Montag, 8. Oktober 2012

Von Lanzenbrüchen, S-Bahn-Lektüren und glücklichen Singles

Wenn man den Charakter eines Menschen sonst nicht zu fassen vermag, charakterisiert man ihn gerne mithilfe von Krücken, etwa einen für die Person typischen Gegenstand.

Kaum eine Sache fasst die Situation und die Einstellung meiner besten Freundin zusammen als ein Büchlein, das ich zufällig unter ihren Bergen von Naschkram, Beauty-Zubehör und DVDs entdeckt habe: „111 Gründe, Single zu sein – Eine Liebeserklärung an die Unabhängigkeit“.
Mangels einer Lektüre für die stolzen fünfeinhalb S-Bahn-Minuten von ihr zu mir und weil mich die Menschen auf dem Cover so vertrauenserweckend angrinsten, habe ich mir dieses Oevre von Angela Meier-Jakobsen sogleich gekrallt (gelobt sei der für enge Freundschaften übliche Kommunismus!) … und was als seichte Lektüre für unterwegs begann, endete als Anstoß für tief gehende philosophische Überlegungen über das Wesen des Menschen.

Gibt es glückliche Singles? Diese ewige Frage kann leider nicht erschöpfend mit meiner besten Freundin erörtern – ihre überaus gefestigte und zum Teil vom Buch geprägte Meinung macht sie immun gegen meine Lanzenbruch-Versuche. Bevor ich mich in psychologische Gefilde verirre, im emotionalen Morast versinke und meine Lieblingsklamotten im Freud’schen Dornengarten ruiniere – das Buch an sich.

Wie uns das Sandwichmodell aus schulischen Projektprojekten gelehrt hat: zuerst das Positive. Nun, seine Funktion als leichte Ratgeberkost für unterwegs erfüllt das Büchlein hinreichend. Es ist leicht zu lesen in einem angedeutet bissigen, wenngleich für meinen Geschmack zahnlos bleibenden Stil, flott und auf den ersten Blick Seite für Seite abnickenswert.

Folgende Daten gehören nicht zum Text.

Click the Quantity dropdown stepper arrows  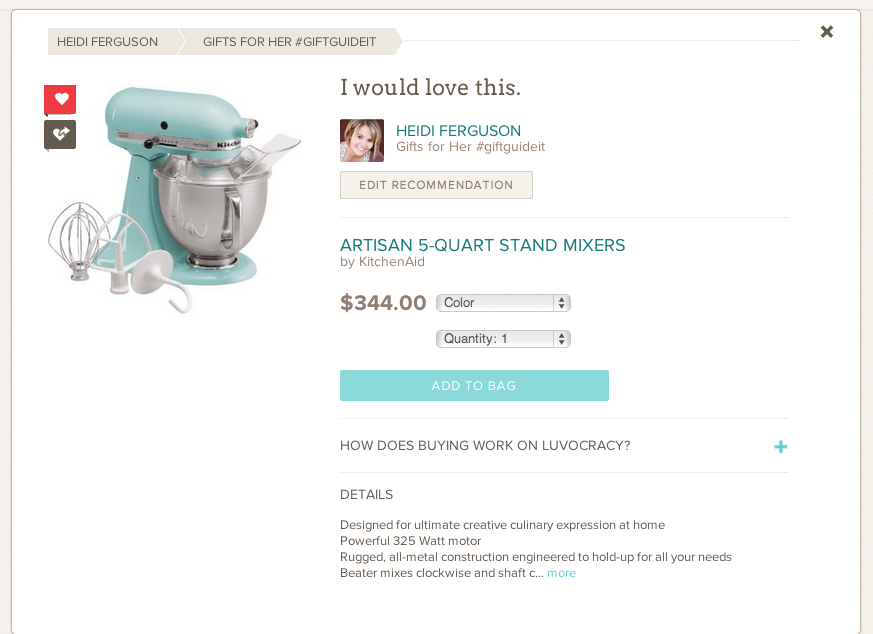[561, 338]
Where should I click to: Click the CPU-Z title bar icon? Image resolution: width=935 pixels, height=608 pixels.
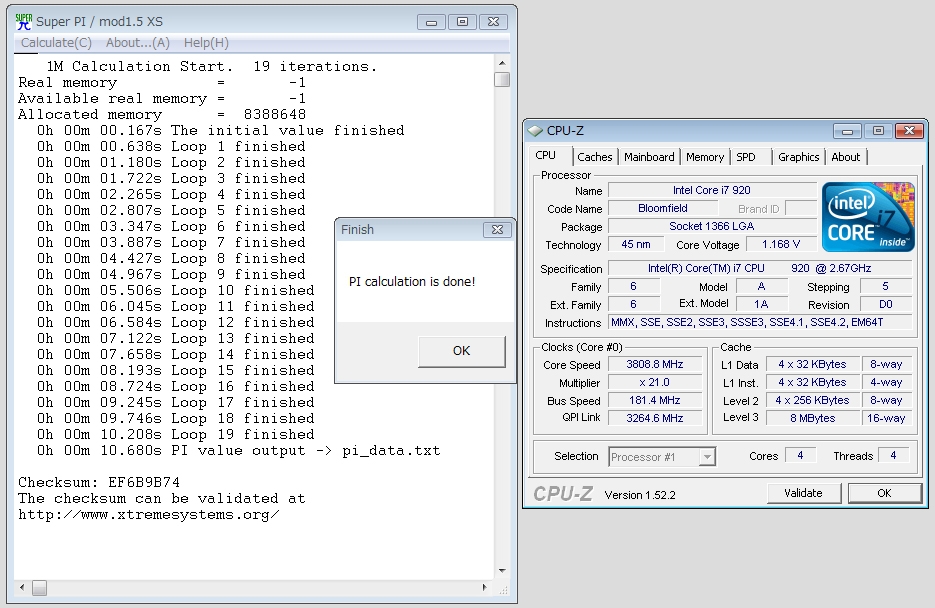click(536, 131)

Ein zweites Mal jedoch konnte ich „111 Gründe, ein Single zu sein“ nicht lesen, ohne unter der Last nagender Gegenargumente den Kopf zu schütteln. Die meisten Gründe sind entweder vage, widersprüchlich („Weil Singles sich nicht die Beine enthaaren müssen, es aber trotzdem tun“ – nur ein ebenso kurioses wie selbsterklärendes Beispiel) oder aber sie lassen sich durch geringfügige Änderungen ebenso für die „Gegenseite“ verwenden. Diese Wahrnehmung liegt zu einem Teil an meinem krankhaften Beziehungsenthusiasmus, zum anderen aber auch an der Argumentation der Autorin.

Diese nährt sich von einem in meinen Augen unverständlichen, verzerrten Menschen- und Beziehungsbild. Die meisten Kritikpunkte, vom durch den Partner leergefutterten Kühlschrank über Freizeitaktivitäten bis hin zu Fernbedienungskriegen fußen auf der grundlegenden Unterstellung eines Mangels in Beziehungen: des Mangels an Kommunikation. Wäre der Homo vergebenus wirklich, wie laut Meier-Jacobsen, ein durch Kinderspielzeug und Weihnachtslametta gefesseltes Hybridwesen mit einem fest zugetackerten Mund … ja, dann wäre ein Single-Leben vielleicht sogar erstrebenswert.

In der (Beziehungs-)Realität ließen sich jedoch die meisten von der Autorin skizzierten Katastrophen durch schieres Teufelswerk lösen: Reden. Und durch Kompromisse, die nicht einmal dem stolzesten und unabhängigsten Single-Ego einen Zacken aus der Krone brechen würden. Durch Absprachen lässt sich, man glaubt es kaum, sogar vermeiden, dass der geliebte Partner über spätes Heimkommen nölt.
„Schatz, diesen Joghurt habe ich für meine Diät gekauft, bitte lass die Finger davon“, „Lass uns einen faulen Abend machen, dafür gehe ich mit dir nächstes Wochenende in die Berge wandern“ … sind derartige Sätze für manche Menschen wirklich so aussprechbar, dass sie lieber allein bleiben, als sich daran die Zähne auszubeißen?
Vielleicht hänge ich naiv dem „Man kann in einer Beziehung über alles reden“-Glauben an, weil ich selbst mit einem zum Erbrechen verständnisvollen und diplomatischen Partner gestraft bin. Aber selbst in größter Verbitterung wäre für mich „Als Single futtert mir niemand mein Lieblingsessen weg“ kein stichhaltiges Argument.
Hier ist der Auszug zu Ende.